Phase locking method for frequency domain time scale modification based on a bark-scale spectral partition

1. A method of converting an input digital audio signal into an output digital audio signal having a modified time scale comprising the steps of: receiving input digital audio data having a first time scale; calculating a discrete Fourier transform of first equally spaced, overlapping time windows having a first overlap amount of the input digital audio signal; partitioning the spectrum into a plurality of contiguous spectral bands according to a Bark scale where each spectral band has an extent dependent upon human frequency perception; identifying a dominant spectral line having the greatest magnitude within each spectral band; calculating a phase difference for the dominant spectral line of each spectral band by a phase vocoder algorithm; calculating a phase difference for each of a predetermined number of spectral lines near the dominant spectral line within each spectral band as the phase difference of the corresponding dominant spectral line; calculating a phase difference for other spectral lines of each spectral band by the phase vocoder algorithm; calculating an inverse discrete Fourier transform resulting in equally spaced, overlapping time windows having a second overlap amount employing the calculated phase difference for each spectral line thereby producing the output digital audio signal, the second overlap selected having a ratio to the first overlap amount to achieve a desired time scale modification; and converting the output digital audio signal into sound having a second time scale according to the desired time scale modification.

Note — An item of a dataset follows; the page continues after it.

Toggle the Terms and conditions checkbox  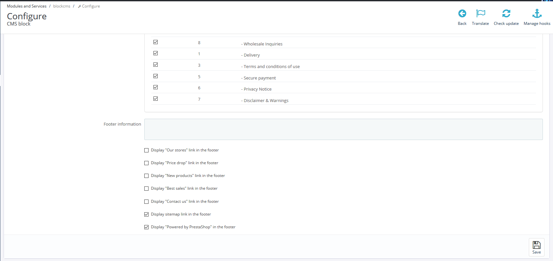(x=156, y=65)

2. The method of claim 1 , further comprising the step of: merging nearby spectral lines that are within a predetermined frequency range of each other prior to calculating the phase difference.

3. The method of claim 1 , wherein: said step of partitioning the spectrum into a plurality of contiguous spectral bands according to a Bark scale includes adjusting boundaries of spectral bands to maintain important frequency groups within the same spectral band.

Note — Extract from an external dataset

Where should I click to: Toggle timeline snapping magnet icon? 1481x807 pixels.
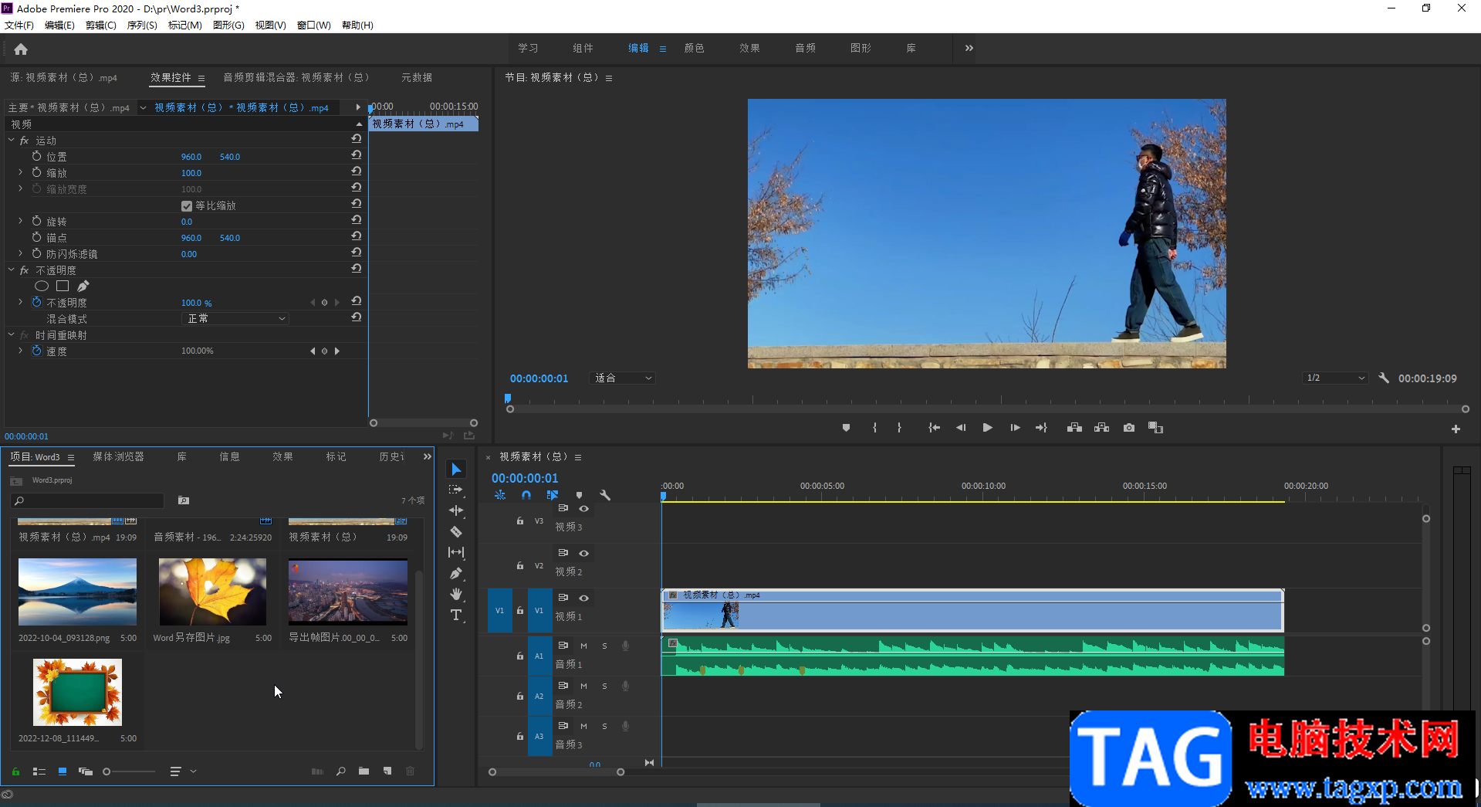point(526,495)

4. A digital audio apparatus comprising: a source of a digital audio signal; a digital signal processor connected to said source of a digital audio signal programmed to perform time scale modification on the digital audio signal by calculate a discrete Fourier transform of first equally spaced, overlapping time windows having a first overlap amount, partition the spectrum into a plurality of contiguous spectral bands according to a Bark scale where each spectral band has an extent dependent upon human frequency perception, identify a dominant spectral line having the greatest magnitude within each spectral band, calculate a phase difference for the dominant spectral line of each spectral band by a phase vocoder algorithm, calculate a phase difference for each of a predetermined number of spectral lines near the dominant spectral line within each spectral band as the phase difference of the corresponding dominant spectral line; calculate a phase difference for other spectral lines of each spectral band by the phase vocoder algorithm, and calculate an inverse discrete Fourier transform using equally spaced, overlapping time windows having a second overlap amount employing the calculated phase difference for each spectral line thereby forming a time scale modified digital audio signal, the second overlap selected having a ratio to the first overlap amount to achieve a desired time scale modification; and an output device connected to the digital signal processor for outputting the time scale modified digital audio signal.

5. The digital audio apparatus of claim 4 , wherein: said digital signal processor is further programmed to merge nearby spectral lines that are within a predetermined frequency range of each other prior to calculating the phase difference.

6. The digital audio apparatus of claim 4 , wherein: said digital signal processor is programmed to partition the spectrum into a plurality of contiguous spectral bands by adjusting boundaries of spectral bands to maintain important frequency groups within the same spectral band.